Provided data below:

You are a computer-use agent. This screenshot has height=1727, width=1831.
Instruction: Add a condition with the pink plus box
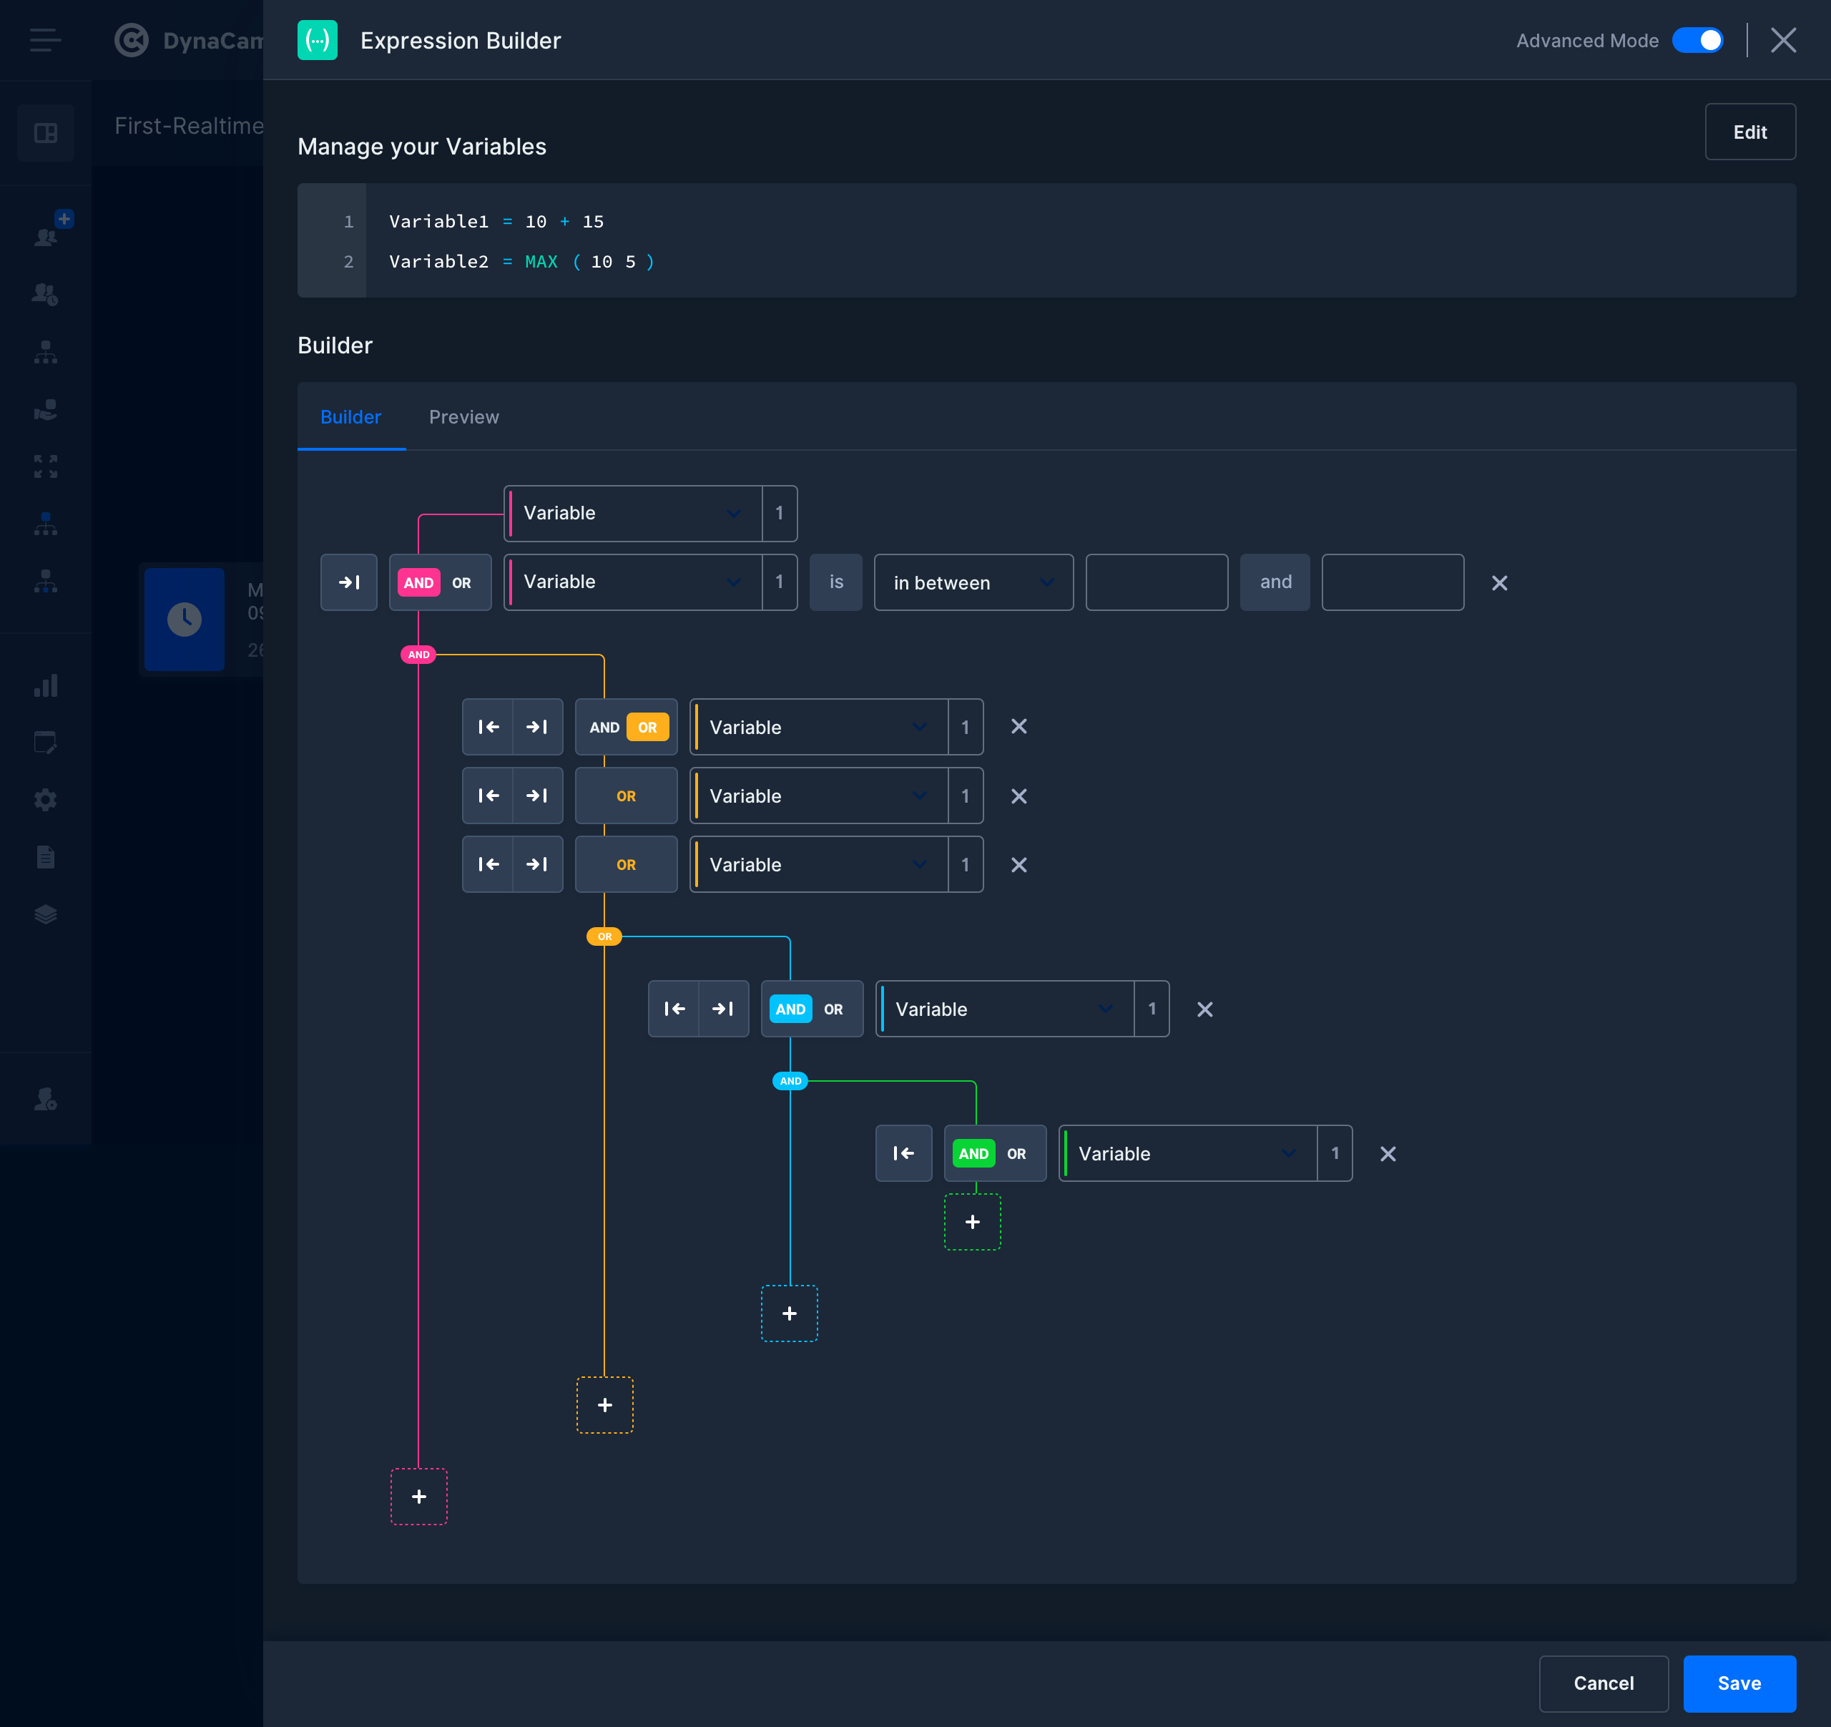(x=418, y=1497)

End of Provided data.
Provided data below:

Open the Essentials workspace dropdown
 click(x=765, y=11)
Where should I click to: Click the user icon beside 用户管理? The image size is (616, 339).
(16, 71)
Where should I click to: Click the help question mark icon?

End of Provided data.
Provided data below:

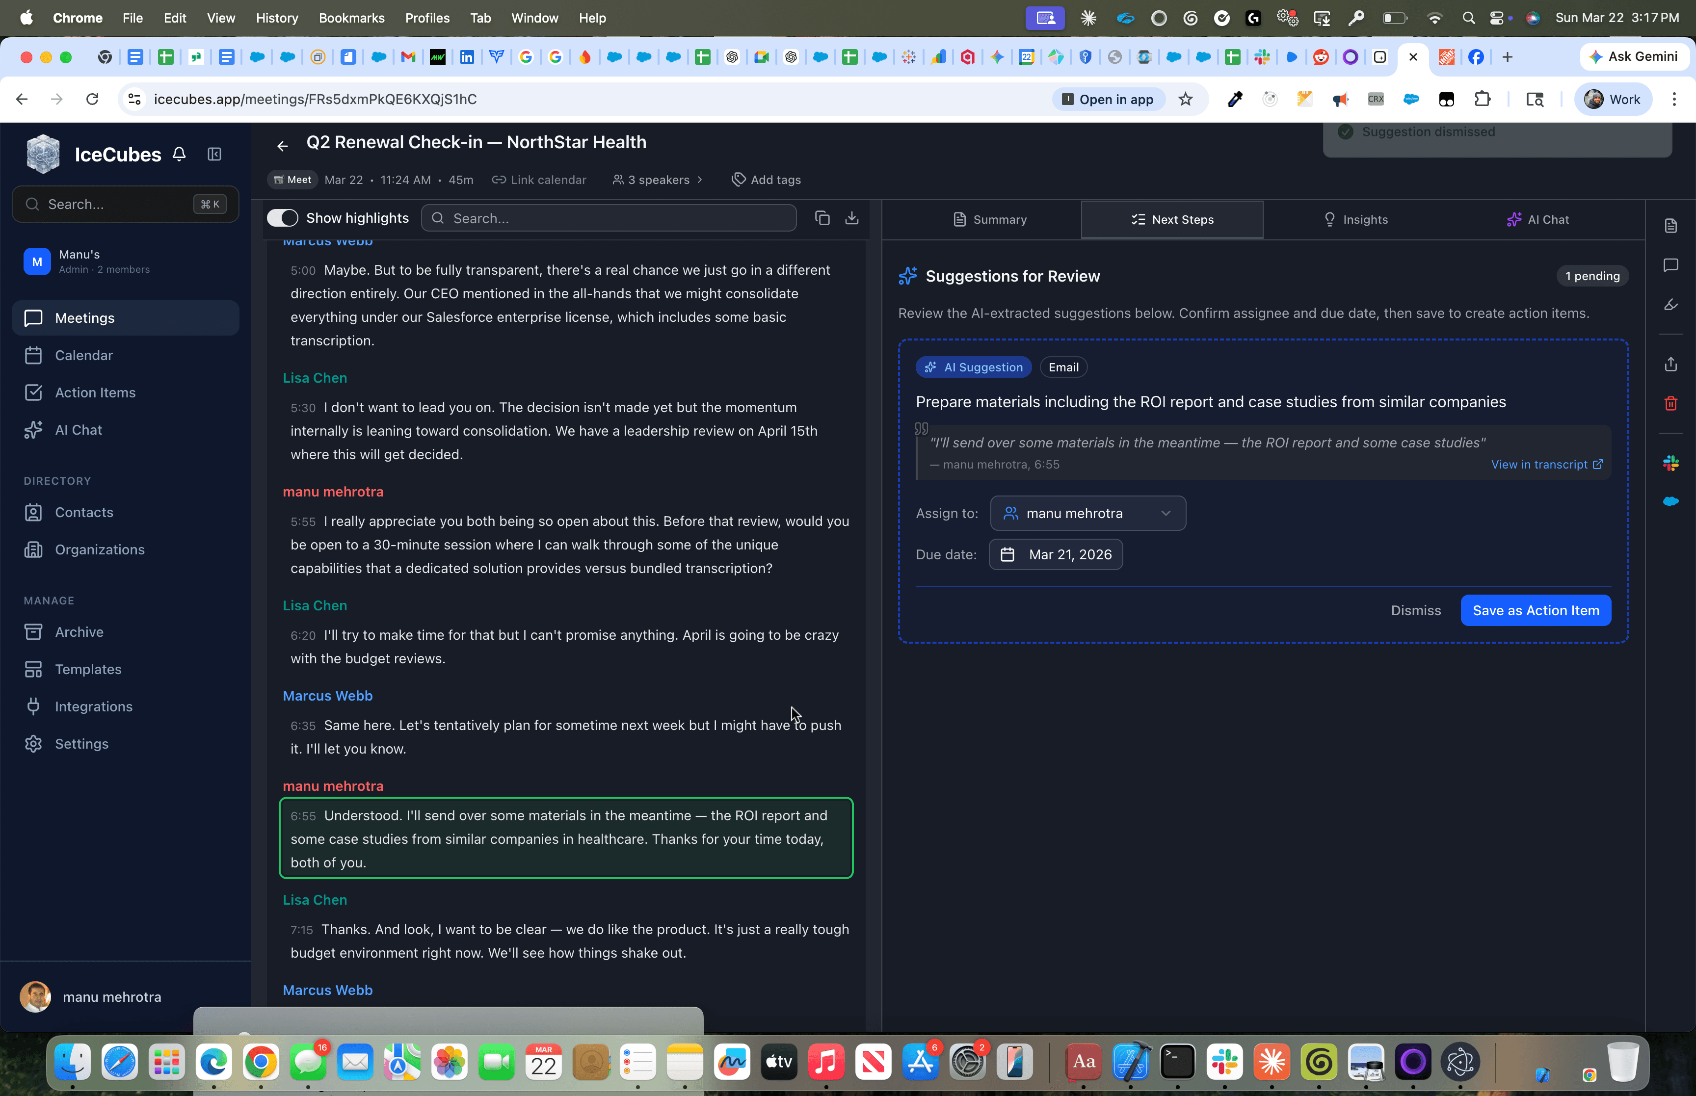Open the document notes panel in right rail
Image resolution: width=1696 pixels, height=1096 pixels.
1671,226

End of Provided data.

> [Problem to work on]
Retype word for word everything in the listing above from the line that holds "Open the Essentials workspace dropdown" down to the line that holds "Where should I click to: Click the help". Keep both end lines and leave out the rest.

> [Task response]
Open the Essentials workspace dropdown
 click(x=765, y=11)
Where should I click to: Click the user icon beside 用户管理? The image size is (616, 339).
(16, 71)
Where should I click to: Click the help question mark icon?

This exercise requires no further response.